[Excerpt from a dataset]
------------------------------
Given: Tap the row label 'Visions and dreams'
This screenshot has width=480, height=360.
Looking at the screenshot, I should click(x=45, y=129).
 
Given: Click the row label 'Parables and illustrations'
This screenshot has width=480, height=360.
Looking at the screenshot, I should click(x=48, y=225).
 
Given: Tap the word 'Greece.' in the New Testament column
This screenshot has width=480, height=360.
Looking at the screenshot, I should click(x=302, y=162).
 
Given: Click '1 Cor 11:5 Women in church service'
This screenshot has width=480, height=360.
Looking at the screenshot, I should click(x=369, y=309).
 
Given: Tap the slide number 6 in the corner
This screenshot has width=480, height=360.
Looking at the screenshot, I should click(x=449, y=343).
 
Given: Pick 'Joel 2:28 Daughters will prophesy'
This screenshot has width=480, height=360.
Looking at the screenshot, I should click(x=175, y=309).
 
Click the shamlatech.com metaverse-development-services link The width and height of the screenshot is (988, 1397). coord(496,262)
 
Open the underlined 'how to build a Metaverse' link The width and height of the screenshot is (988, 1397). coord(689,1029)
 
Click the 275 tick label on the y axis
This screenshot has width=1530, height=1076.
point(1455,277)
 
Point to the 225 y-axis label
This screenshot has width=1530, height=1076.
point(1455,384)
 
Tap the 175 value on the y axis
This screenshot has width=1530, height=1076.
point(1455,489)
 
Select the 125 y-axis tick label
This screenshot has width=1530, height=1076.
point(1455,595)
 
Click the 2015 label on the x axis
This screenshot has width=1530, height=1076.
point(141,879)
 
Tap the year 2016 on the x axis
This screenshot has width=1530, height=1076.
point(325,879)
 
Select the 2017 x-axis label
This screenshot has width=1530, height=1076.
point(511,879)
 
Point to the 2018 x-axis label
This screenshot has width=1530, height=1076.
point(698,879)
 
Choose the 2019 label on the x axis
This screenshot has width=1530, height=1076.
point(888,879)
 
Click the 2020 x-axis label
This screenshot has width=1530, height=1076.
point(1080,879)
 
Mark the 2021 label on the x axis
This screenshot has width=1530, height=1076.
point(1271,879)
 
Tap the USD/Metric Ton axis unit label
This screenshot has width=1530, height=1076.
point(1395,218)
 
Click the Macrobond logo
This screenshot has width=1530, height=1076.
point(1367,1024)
------------------------------
Short exercise:
Find every line in the records above that contains the string "label", and copy each of those lines.

Problem solution:
Given: Tap the row label 'Visions and dreams'
Given: Click the row label 'Parables and illustrations'
Click the 275 tick label on the y axis
Point to the 225 y-axis label
Select the 125 y-axis tick label
Click the 2015 label on the x axis
Select the 2017 x-axis label
Point to the 2018 x-axis label
Choose the 2019 label on the x axis
Click the 2020 x-axis label
Mark the 2021 label on the x axis
Tap the USD/Metric Ton axis unit label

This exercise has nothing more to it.